-- begin INFORMATION SHOWN --

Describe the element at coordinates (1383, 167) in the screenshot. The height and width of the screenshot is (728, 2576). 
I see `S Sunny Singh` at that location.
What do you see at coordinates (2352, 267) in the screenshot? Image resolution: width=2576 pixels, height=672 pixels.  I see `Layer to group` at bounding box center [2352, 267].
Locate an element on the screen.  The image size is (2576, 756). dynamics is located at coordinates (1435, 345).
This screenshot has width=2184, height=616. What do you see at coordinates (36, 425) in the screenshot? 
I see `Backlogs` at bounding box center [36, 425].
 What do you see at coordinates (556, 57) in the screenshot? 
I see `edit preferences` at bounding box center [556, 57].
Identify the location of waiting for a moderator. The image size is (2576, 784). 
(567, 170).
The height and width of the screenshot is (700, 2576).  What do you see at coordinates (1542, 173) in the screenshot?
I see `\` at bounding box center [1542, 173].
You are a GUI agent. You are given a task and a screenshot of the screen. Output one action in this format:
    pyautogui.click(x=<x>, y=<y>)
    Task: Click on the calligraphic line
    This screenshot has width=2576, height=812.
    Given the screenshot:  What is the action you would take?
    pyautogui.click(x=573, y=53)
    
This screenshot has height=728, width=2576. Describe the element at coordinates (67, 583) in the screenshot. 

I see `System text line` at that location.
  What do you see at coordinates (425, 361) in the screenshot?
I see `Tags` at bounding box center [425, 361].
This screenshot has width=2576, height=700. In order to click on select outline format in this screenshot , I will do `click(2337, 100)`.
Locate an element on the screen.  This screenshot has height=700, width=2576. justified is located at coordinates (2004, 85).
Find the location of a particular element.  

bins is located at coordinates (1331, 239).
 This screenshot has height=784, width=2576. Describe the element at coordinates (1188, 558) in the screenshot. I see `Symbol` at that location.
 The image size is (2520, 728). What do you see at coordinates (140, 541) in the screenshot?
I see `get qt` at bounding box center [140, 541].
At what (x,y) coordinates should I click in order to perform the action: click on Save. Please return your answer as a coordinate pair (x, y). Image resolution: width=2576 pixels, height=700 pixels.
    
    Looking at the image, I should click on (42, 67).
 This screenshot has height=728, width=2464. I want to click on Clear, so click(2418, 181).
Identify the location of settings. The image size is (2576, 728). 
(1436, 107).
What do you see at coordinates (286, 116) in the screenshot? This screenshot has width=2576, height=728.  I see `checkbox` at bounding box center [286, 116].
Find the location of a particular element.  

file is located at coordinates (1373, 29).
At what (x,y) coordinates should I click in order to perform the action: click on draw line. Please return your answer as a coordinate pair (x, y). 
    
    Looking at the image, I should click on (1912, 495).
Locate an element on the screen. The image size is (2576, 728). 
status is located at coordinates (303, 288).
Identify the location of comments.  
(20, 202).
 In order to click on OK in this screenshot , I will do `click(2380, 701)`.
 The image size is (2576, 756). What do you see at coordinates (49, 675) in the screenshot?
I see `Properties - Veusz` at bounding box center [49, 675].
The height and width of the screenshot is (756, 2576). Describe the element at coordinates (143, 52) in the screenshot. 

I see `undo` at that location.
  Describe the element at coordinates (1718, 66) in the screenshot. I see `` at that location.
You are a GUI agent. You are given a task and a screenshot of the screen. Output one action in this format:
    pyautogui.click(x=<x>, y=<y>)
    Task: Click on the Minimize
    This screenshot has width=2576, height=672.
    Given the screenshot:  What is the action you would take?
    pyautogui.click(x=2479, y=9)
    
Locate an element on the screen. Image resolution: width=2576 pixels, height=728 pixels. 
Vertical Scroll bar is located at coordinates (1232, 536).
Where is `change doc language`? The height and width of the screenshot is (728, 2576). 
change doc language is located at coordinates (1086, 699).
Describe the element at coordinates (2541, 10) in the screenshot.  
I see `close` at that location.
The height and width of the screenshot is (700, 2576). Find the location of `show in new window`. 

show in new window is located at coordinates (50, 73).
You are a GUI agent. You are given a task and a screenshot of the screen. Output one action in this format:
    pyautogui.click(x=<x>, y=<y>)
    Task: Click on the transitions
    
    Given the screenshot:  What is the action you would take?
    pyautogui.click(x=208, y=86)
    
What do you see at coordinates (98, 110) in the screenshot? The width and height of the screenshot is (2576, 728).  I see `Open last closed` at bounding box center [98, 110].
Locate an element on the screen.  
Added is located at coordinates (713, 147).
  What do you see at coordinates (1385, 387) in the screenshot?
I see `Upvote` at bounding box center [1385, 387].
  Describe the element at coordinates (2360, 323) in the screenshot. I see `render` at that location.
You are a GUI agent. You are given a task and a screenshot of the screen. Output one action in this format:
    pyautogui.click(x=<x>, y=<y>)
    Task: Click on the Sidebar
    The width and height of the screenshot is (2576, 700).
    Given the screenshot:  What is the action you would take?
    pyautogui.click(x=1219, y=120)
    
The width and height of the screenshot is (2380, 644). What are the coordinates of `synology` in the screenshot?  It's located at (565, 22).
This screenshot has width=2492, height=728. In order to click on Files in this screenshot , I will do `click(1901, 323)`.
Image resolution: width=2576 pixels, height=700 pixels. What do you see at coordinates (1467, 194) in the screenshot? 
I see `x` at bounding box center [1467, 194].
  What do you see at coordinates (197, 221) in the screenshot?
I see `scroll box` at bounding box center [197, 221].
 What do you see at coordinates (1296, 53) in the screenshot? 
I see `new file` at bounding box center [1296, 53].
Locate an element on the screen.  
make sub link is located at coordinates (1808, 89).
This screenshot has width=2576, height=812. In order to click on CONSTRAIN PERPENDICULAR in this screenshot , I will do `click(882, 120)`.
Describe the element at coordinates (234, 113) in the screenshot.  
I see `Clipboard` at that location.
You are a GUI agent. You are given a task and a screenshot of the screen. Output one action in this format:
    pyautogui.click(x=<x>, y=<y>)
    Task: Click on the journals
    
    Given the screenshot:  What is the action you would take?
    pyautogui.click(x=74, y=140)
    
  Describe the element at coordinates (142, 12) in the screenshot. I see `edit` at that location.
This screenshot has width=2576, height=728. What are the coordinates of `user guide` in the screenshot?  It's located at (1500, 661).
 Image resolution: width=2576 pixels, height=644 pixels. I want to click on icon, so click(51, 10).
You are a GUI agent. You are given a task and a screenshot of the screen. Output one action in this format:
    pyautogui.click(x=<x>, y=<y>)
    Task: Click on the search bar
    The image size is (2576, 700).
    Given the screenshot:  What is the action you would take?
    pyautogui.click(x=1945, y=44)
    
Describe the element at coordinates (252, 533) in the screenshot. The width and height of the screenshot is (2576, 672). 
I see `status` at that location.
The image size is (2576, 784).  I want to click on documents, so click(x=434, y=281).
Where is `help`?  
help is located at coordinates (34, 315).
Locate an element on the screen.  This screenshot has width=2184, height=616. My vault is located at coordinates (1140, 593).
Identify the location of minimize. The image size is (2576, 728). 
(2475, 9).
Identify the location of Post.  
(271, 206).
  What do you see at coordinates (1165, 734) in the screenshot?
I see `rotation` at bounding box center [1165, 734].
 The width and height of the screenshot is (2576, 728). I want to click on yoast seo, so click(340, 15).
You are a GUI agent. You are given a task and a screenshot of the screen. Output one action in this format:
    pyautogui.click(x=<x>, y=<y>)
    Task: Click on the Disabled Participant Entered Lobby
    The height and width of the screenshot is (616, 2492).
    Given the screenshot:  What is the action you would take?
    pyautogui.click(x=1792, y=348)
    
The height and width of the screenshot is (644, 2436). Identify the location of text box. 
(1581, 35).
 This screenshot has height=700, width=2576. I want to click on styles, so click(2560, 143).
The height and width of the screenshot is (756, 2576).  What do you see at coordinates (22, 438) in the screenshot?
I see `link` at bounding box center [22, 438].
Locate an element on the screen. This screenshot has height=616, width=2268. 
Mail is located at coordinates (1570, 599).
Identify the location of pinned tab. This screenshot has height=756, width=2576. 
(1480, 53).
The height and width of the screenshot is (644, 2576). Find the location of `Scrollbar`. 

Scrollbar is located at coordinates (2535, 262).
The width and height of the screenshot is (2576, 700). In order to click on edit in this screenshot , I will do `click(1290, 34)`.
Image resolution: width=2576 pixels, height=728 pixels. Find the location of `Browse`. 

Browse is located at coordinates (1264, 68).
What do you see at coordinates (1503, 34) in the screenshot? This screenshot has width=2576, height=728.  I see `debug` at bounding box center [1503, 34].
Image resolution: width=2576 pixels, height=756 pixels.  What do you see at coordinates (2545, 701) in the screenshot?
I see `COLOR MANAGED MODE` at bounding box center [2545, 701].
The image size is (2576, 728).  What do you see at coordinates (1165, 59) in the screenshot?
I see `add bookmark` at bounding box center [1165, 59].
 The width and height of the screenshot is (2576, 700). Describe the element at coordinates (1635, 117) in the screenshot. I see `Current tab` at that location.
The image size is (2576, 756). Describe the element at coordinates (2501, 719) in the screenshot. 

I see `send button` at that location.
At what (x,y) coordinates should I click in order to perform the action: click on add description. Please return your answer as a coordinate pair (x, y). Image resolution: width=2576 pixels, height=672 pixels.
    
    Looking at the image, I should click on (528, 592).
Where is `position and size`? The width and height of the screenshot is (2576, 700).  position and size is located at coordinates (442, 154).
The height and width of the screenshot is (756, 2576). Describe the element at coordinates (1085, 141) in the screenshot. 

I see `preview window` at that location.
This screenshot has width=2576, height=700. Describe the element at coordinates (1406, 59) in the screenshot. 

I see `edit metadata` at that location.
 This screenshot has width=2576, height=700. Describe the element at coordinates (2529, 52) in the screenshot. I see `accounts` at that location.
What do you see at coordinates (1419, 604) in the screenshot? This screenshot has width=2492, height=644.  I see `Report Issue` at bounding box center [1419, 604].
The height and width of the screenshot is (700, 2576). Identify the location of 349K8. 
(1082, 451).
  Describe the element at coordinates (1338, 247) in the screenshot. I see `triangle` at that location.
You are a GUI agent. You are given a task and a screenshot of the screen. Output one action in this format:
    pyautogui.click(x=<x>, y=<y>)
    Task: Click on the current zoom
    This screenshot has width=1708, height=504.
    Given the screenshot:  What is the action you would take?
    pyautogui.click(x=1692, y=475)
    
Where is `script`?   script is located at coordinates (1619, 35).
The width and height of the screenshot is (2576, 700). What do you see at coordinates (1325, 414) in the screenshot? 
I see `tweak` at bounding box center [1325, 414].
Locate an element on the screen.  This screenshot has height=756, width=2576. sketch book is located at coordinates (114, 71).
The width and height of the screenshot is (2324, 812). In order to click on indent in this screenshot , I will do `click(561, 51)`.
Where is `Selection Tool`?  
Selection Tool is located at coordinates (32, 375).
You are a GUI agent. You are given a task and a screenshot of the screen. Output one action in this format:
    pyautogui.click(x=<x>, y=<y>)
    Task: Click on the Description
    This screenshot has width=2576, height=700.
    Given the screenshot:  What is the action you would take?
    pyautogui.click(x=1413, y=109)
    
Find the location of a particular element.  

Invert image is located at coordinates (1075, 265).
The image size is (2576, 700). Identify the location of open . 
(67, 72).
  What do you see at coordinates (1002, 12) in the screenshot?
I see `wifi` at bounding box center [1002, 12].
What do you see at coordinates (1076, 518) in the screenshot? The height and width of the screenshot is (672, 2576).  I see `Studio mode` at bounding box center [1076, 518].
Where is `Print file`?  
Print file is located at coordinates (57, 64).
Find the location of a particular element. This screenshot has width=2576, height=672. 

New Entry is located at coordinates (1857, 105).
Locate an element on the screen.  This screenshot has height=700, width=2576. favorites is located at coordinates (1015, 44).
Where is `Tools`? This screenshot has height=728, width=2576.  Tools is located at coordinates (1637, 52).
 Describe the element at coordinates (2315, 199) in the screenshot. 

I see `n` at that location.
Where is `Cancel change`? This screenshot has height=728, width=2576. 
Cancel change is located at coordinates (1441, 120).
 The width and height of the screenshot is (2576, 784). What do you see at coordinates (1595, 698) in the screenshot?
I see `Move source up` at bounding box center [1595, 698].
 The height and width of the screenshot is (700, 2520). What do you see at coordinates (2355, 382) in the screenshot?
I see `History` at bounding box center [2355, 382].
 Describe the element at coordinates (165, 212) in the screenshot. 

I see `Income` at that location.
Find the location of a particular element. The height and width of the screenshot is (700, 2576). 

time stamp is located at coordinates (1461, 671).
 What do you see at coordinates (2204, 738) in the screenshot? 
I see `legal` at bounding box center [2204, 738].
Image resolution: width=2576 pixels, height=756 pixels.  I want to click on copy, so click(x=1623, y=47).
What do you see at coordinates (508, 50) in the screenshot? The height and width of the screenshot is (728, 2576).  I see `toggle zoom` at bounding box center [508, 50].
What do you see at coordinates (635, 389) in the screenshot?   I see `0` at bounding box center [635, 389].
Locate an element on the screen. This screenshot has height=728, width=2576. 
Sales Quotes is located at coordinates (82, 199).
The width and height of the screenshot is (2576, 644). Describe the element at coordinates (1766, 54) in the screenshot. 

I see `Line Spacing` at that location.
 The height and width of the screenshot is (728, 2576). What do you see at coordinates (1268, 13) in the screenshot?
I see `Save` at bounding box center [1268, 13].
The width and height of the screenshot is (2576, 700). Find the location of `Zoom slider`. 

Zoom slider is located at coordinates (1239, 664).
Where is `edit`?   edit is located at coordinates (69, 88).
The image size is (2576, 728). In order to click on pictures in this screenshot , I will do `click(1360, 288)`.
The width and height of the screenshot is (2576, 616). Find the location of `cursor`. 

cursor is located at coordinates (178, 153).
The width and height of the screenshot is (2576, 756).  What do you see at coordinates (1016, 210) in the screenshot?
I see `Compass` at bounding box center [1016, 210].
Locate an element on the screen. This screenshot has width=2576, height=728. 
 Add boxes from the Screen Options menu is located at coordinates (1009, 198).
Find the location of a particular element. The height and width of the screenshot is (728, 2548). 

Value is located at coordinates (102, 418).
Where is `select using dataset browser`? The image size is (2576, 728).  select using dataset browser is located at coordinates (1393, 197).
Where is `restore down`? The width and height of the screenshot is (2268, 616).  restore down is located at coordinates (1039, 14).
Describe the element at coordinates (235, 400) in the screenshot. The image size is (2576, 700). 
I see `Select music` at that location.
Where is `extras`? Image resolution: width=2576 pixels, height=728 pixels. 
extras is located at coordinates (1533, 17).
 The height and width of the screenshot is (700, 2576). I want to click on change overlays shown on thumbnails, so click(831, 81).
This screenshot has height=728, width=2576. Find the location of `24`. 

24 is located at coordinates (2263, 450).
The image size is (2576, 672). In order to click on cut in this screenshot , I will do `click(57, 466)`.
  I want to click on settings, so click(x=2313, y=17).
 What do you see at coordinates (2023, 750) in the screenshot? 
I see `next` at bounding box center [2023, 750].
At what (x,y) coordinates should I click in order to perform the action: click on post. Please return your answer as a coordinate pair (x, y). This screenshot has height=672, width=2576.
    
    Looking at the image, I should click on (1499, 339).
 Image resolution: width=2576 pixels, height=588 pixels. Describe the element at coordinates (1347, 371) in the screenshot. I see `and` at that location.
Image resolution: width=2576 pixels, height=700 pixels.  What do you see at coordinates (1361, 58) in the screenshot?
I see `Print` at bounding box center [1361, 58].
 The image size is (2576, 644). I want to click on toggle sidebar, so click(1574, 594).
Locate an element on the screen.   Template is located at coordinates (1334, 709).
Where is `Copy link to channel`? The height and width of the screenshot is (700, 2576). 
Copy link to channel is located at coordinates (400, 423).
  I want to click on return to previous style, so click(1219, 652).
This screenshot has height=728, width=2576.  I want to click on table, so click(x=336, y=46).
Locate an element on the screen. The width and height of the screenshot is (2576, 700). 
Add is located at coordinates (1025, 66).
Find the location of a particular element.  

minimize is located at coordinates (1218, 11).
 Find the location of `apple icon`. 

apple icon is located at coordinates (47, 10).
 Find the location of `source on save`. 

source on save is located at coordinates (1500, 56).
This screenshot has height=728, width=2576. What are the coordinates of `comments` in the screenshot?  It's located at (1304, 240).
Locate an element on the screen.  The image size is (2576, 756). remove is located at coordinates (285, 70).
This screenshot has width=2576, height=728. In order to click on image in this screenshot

-- end INFORMATION SHOWN --

■ CHALLENGE
Rewrite the stretch from the line with "What do you see at coordinates (2352, 267)" through the line with "center [36, 425].", replacing "pixels" with "px" and keeping everything else the same.

■ WRITTEN ANSWER
What do you see at coordinates (2352, 267) in the screenshot? Image resolution: width=2576 px, height=672 px.  I see `Layer to group` at bounding box center [2352, 267].
Locate an element on the screen.  The image size is (2576, 756). dynamics is located at coordinates (1435, 345).
This screenshot has width=2184, height=616. What do you see at coordinates (36, 425) in the screenshot? 
I see `Backlogs` at bounding box center [36, 425].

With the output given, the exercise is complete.